*** DATA PROVIDED Section Begins ***

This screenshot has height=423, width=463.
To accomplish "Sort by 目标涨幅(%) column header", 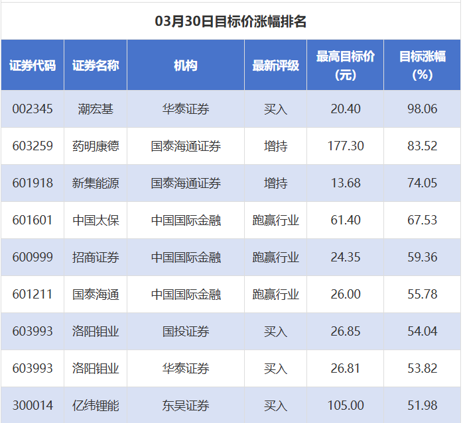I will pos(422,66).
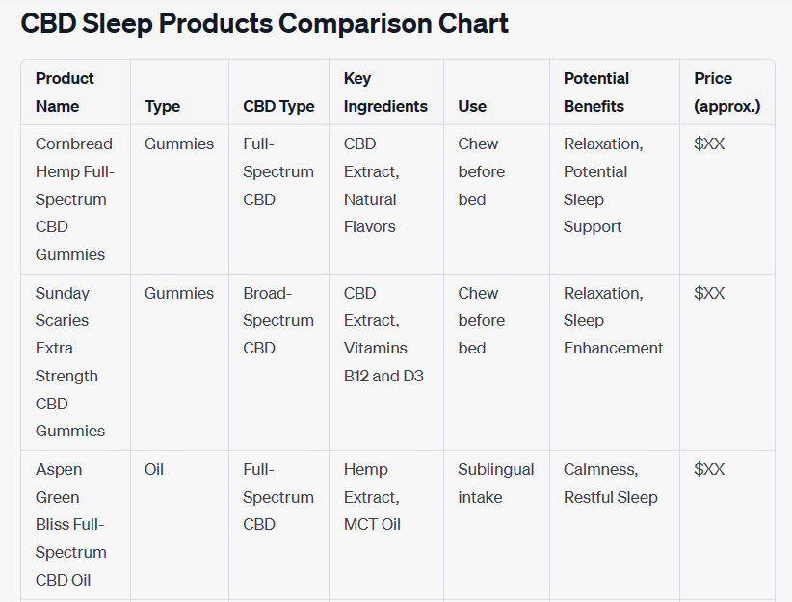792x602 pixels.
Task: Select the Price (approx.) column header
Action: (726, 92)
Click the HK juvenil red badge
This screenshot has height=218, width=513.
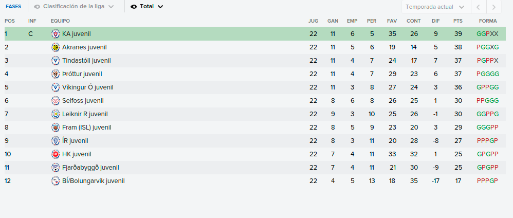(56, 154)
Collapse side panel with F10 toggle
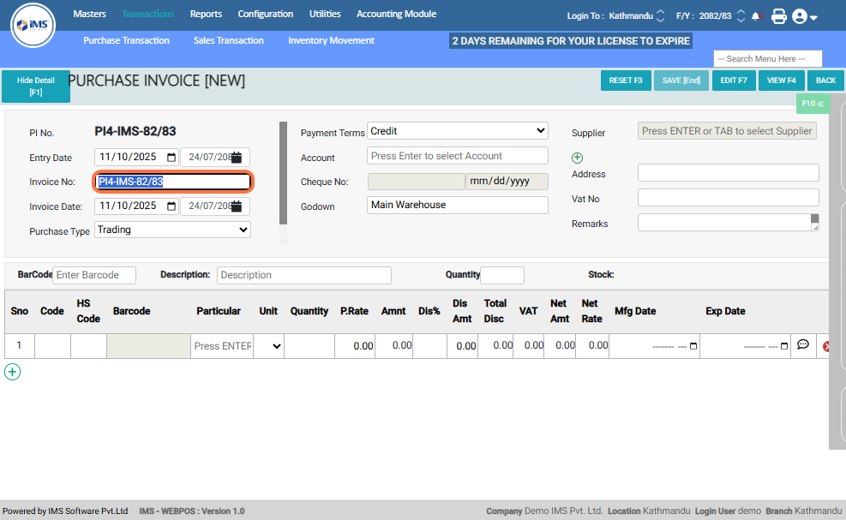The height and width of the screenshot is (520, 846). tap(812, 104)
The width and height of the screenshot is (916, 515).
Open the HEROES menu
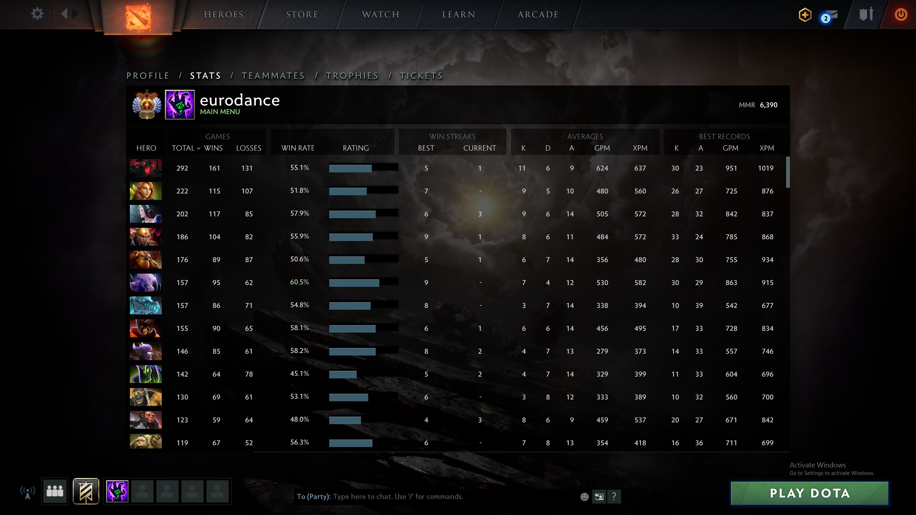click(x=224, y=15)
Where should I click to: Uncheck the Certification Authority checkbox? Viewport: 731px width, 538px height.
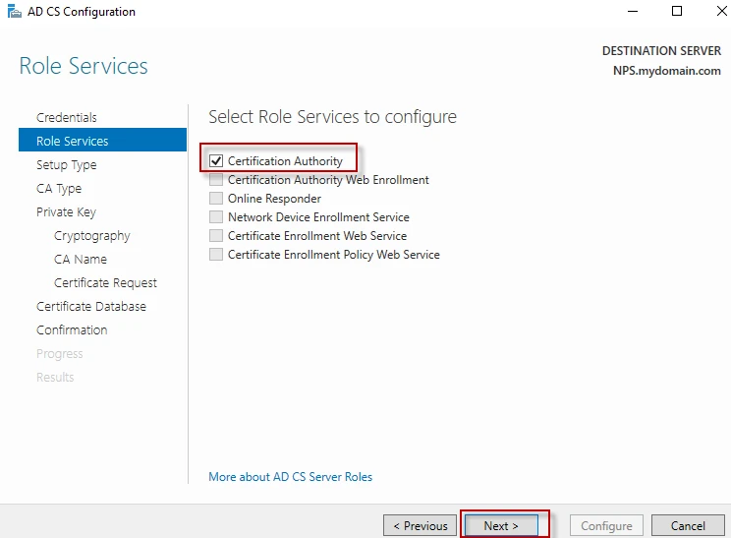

*** DATA PROVIDED Section Ends ***

To answer, repeat exactly the lines from the line containing "Collapse side panel with F10 toggle" through the last line of the data above, leaving out all pictures.

WRITTEN SOLUTION:
Collapse side panel with F10 toggle
The height and width of the screenshot is (520, 846). tap(812, 104)
The width and height of the screenshot is (916, 515).
Open the HEROES menu
click(x=224, y=15)
Where should I click to: Uncheck the Certification Authority checkbox? Viewport: 731px width, 538px height.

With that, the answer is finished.